Unsere Energieversorgung baut seit langem auf der Bewirtschaftung von gespeicherten Energieträgern auf. Dies gilt insbesondere für die seit Jahrmillionen gespeicherten fossilen Energieträger Erdöl und Erdgas, aber auch für Wasserkraft aus Speicherseen und Pumpspeicherkraftwerken. Gerade bei der Sonnenenergie-Nutzung ist einiges an Entwicklungen zu erwarten – exemplarisch eine Schlagzeile vom 1. August 2017: Kosten für Speichersysteme fallen schneller als für Photovoltaik und Windkraft, mit Verweis auf einen Bericht der TU München und der Universität von Kalifornien. Da gilt einmal mehr, dass Prognosen schwierig sind, besonders wenn sie die Zukunft betreffen.
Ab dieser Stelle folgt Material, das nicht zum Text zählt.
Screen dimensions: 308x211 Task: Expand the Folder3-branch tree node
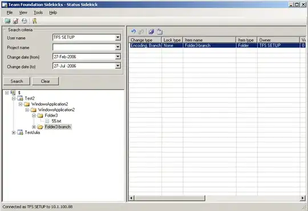point(34,127)
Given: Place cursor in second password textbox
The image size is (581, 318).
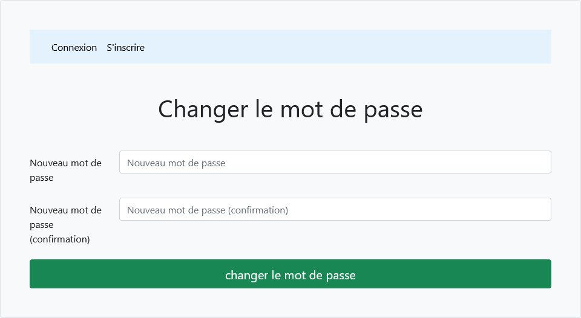Looking at the screenshot, I should pos(335,209).
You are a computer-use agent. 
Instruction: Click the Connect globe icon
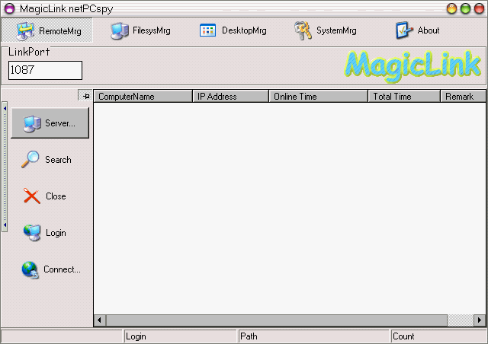point(30,269)
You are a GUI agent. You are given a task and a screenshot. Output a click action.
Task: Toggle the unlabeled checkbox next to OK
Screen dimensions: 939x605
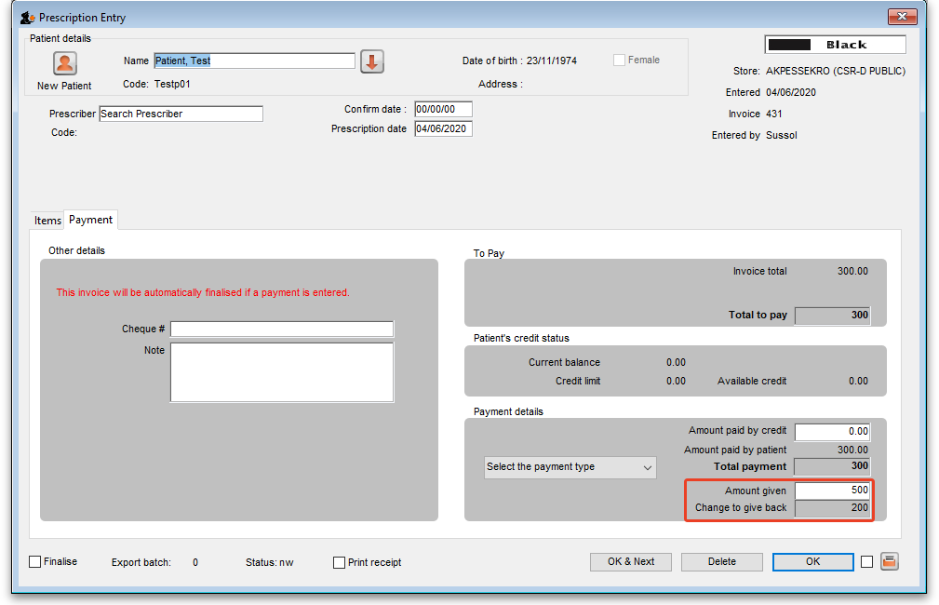pos(867,561)
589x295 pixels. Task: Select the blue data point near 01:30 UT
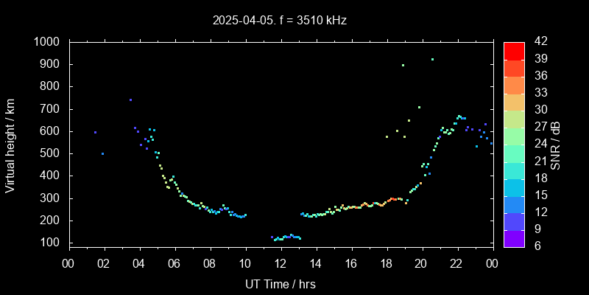click(x=95, y=132)
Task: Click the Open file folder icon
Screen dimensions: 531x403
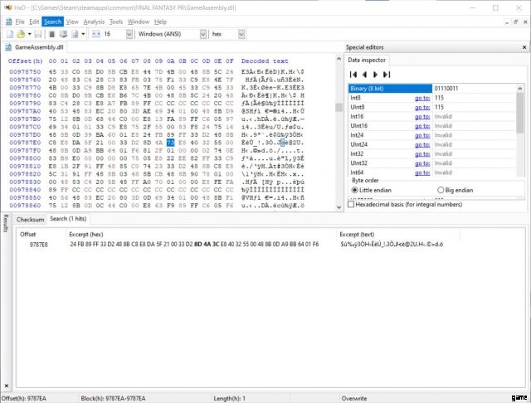Action: pos(22,35)
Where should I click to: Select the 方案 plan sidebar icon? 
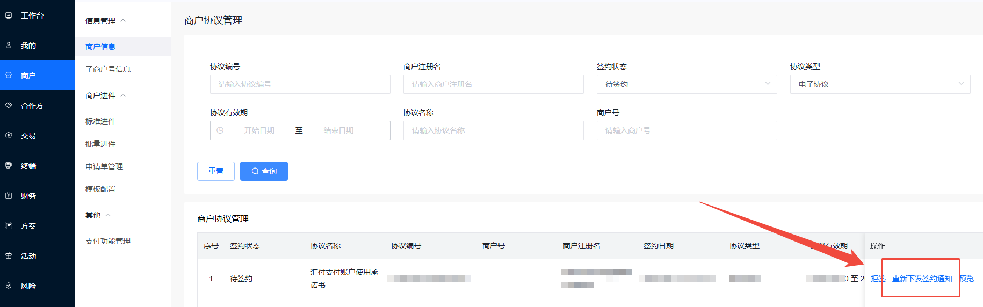click(9, 226)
Oder anders: Wer eine Solaranlage realisiert, sollte dafür sorgen, dass möglichst viel der erzeugten dezentralen Energie auch tatsächlich dezentral genutzt werden kann. Sowohl die Anpassung von Produktions- und Verbrauchsprofilen als auch die Speicherung – derzeit bei Strom einige Tage, zukünfig mehrere Monate – gehören mit dazu. Auch hier ist zu beachten, dass die meisten Ökobilanzierungen nach wie vor von einer zentralen Energieversorgung ausgehen und nicht von dezentraler Eigenversorgung. Wenn überhaupt solche Bilanzierungen erstellt werden, ist zudem zu prüfen, ob Jahresbilanzen oder Bilanzen z. B. für die drei Wintermonate – hoher Energieverbrauch, eher tiefe dezentrale Energieproduktion – zu verwenden sind.
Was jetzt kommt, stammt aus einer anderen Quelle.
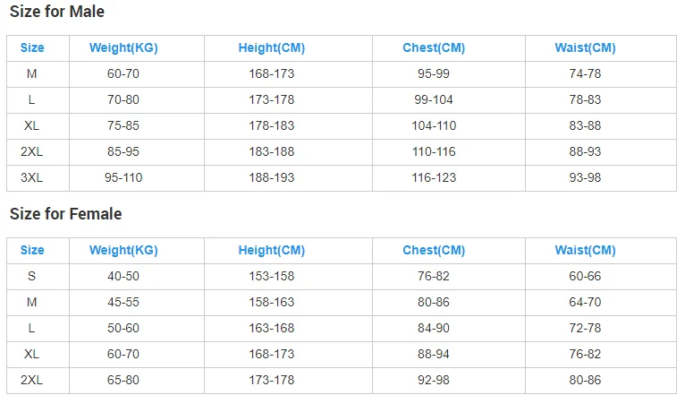
Task: Click Waist(CM) header in Female table
Action: coord(585,251)
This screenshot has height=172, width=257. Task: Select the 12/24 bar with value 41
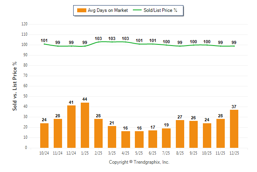71,127
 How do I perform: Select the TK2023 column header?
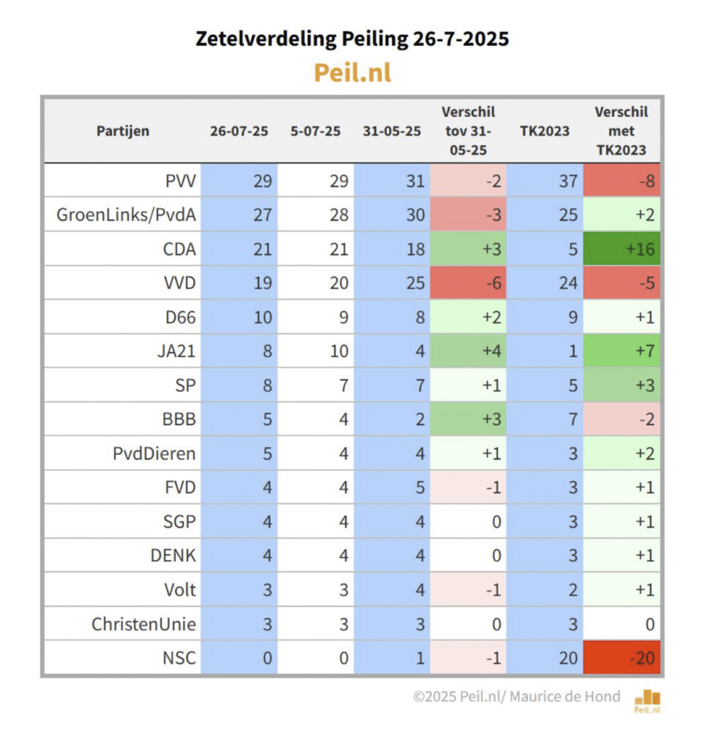pos(545,131)
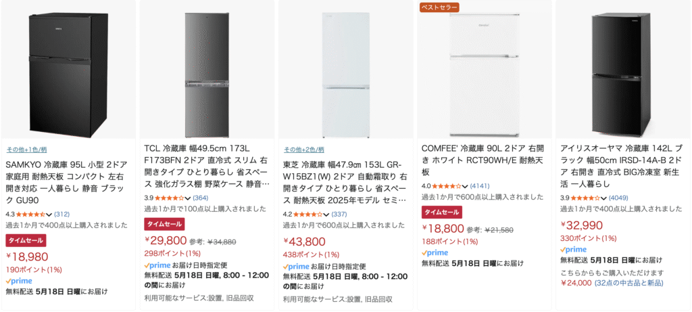Open rating dropdown for Iris Ohyama 3.9 stars
The width and height of the screenshot is (692, 312).
click(603, 198)
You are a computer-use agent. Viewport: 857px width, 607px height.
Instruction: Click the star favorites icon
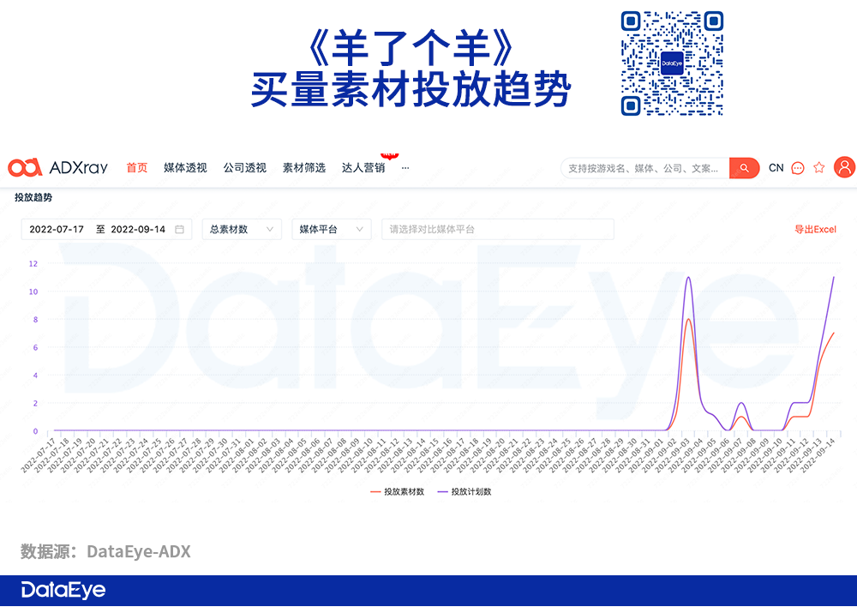pyautogui.click(x=818, y=167)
PS: Der Klimawandel wirkt sich auf die Nutzung der Wasserkraft insbesondere in den Alpen aus.

Auch ohne Bilanzierungen ist klar: Bei Gebäuden ist eine hohe Solarstromproduktion anzustreben, und es ist dafür zu sorgen, dass durch Optimierungsmassnahmen und geeignete Energiespeicher ein möglichst grosser Anteil des Verbrauchs durch die am Standort dezentral produzierte Energie genutzt werden kann. Es sind immer auch die Möglichkeiten zur thermischen Sonnenenergienutzung einzubeziehen.

Ein weiterer Aspekt: gerade in Mietobjekten ist sicherzustellen, dass die MieterInnen den am und auf dem Gebäude produzierten Solarstrom direkt nutzen können, ohne Umwege über den Verkauf des produzierten Stroms an das Versorgungsunternehmen und den Verkauf von Strom durch das Versorgungsunternehmen an die MieterInnen. Nicht nur in New York können hier Blockchain-Techniken Verwendung finden, Teil der Digitalisierung der Energieversorgung. Nachtrag 7. August 2017 von Sonnenseite: digitales Kraftwerk.
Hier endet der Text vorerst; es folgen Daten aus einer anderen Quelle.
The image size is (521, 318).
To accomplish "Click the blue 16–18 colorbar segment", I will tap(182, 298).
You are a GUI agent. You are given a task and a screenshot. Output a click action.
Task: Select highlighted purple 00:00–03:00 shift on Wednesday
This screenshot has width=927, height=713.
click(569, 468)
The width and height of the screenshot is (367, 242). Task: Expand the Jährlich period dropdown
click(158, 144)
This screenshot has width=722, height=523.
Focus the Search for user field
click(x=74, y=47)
Und solange auf dem und am eigenen Gebäude keine Sonnenenergie genutzt werden kann, ist es sicher zweckmässig, deklarierten und gelabelten Solarstrom beim Stromversorger zu kaufen.

Noch zu den Kosten: Ja, der disruptive Übergang zur ausschliesslichen Nutzung erneuerbarer Energien führt zu höheren Kosten. Eine neuere deutsche Studie, zitiert in der FAZ mit dem Titel 1,4 Billionen für Klimaschutz: Sie schaffen das erwähnt die erforderlichen riesigen Klimaschutz-Geldmittel, die die deutsche Wirtschaft aufbringen muss. Die gewaltigen Summen werden aber relativiert, weil diese 1,4 Billionen gerade mal drei Prozent der in diesem Zeitraum erforderlichen Investitionen ausmachen, was zur Beurteilung „Die gesamtwirtschaftlichen Effekte sind gering und positiv“ führt.

Nicht beantwortet wird auch hier die Frage, was der Verzicht auf den disruptiven Übergang zu erneuerbaren Energien finanziell bedeuten würde. Allerdings ist davon auszugehen, dass die gesamtwirtschaftlichen Effekte erheblich und negativ sein dürften. Ein NZZ-Artikel mit dem Titel Klimawandel: Extremwetter wird in Südeuropa viele Todesopfer fordern gibt Hinweise auf zumindest einen kostenrelevanten Teilbereich.

Es bleibt also dabei: Sonnenenergie für jedes Haus!